(Input Opens)

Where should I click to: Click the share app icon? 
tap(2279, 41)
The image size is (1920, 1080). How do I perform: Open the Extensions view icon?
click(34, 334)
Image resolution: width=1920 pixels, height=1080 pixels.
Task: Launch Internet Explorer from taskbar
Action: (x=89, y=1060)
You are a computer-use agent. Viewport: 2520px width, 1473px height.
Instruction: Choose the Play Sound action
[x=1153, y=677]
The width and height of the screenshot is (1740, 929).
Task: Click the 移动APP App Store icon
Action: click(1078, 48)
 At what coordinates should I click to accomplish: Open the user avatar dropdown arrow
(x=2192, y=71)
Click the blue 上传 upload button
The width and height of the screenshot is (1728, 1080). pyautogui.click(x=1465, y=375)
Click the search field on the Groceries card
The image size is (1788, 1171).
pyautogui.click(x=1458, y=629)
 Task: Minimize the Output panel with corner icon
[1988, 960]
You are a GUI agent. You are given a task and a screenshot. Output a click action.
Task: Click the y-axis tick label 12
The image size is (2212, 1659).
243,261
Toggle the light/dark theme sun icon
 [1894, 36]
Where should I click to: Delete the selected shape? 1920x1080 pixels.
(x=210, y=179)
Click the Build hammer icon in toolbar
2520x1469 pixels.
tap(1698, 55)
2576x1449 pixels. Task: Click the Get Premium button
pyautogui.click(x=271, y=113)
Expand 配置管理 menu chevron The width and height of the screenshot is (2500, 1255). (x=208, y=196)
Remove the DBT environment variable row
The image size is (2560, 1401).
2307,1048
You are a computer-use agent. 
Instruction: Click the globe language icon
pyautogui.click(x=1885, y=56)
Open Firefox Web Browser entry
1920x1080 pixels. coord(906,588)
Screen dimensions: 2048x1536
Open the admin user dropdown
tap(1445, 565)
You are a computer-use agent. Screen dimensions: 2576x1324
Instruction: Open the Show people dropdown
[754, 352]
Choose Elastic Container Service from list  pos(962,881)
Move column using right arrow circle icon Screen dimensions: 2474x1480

(Input Closes)

▸ **What this task involves**: Your response must consist of every line above, reproduced exactly.

▸ **Expected answer**:
Where should I click to: Click the share app icon? 
tap(2279, 41)
The image size is (1920, 1080). How do I perform: Open the Extensions view icon?
click(34, 334)
Image resolution: width=1920 pixels, height=1080 pixels.
Task: Launch Internet Explorer from taskbar
Action: (x=89, y=1060)
You are a computer-use agent. Viewport: 2520px width, 1473px height.
Instruction: Choose the Play Sound action
[x=1153, y=677]
The width and height of the screenshot is (1740, 929).
Task: Click the 移动APP App Store icon
Action: click(1078, 48)
 At what coordinates should I click to accomplish: Open the user avatar dropdown arrow
(x=2192, y=71)
Click the blue 上传 upload button
The width and height of the screenshot is (1728, 1080). pyautogui.click(x=1465, y=375)
Click the search field on the Groceries card
The image size is (1788, 1171).
pyautogui.click(x=1458, y=629)
 Task: Minimize the Output panel with corner icon
[1988, 960]
You are a GUI agent. You are given a task and a screenshot. Output a click action.
Task: Click the y-axis tick label 12
The image size is (2212, 1659).
243,261
Toggle the light/dark theme sun icon
 [1894, 36]
Where should I click to: Delete the selected shape? 1920x1080 pixels.
(x=210, y=179)
Click the Build hammer icon in toolbar
2520x1469 pixels.
tap(1698, 55)
2576x1449 pixels. Task: Click the Get Premium button
pyautogui.click(x=271, y=113)
Expand 配置管理 menu chevron The width and height of the screenshot is (2500, 1255). (x=208, y=196)
Remove the DBT environment variable row
The image size is (2560, 1401).
2307,1048
You are a computer-use agent. 
Instruction: Click the globe language icon
pyautogui.click(x=1885, y=56)
Open Firefox Web Browser entry
1920x1080 pixels. coord(906,588)
Screen dimensions: 2048x1536
Open the admin user dropdown
tap(1445, 565)
You are a computer-use agent. Screen dimensions: 2576x1324
Instruction: Open the Show people dropdown
[754, 352]
Choose Elastic Container Service from list  pos(962,881)
Move column using right arrow circle icon Screen dimensions: 2474x1480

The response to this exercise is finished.